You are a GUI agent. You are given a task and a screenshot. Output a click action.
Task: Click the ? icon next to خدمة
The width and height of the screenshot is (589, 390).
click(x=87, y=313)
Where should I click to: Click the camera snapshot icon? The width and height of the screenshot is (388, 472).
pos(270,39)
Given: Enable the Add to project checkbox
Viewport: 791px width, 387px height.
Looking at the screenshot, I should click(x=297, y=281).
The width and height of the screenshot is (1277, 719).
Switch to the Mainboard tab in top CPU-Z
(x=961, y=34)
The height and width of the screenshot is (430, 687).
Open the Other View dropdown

────────

WHAT THE TASK ASKS: Write every line of the records above as a JSON list of strings, one string per line, leaving out blank lines.

SOLUTION TO THIS TASK:
[
  "You are a GUI agent. You are given a task and a screenshot. Output a click action.",
  "Task: Click the ? icon next to خدمة",
  "The width and height of the screenshot is (589, 390).",
  "click(x=87, y=313)",
  "Where should I click to: Click the camera snapshot icon? The width and height of the screenshot is (388, 472).",
  "pos(270,39)",
  "Given: Enable the Add to project checkbox",
  "Viewport: 791px width, 387px height.",
  "Looking at the screenshot, I should click(x=297, y=281).",
  "The width and height of the screenshot is (1277, 719).",
  "Switch to the Mainboard tab in top CPU-Z",
  "(x=961, y=34)",
  "The height and width of the screenshot is (430, 687).",
  "Open the Other View dropdown"
]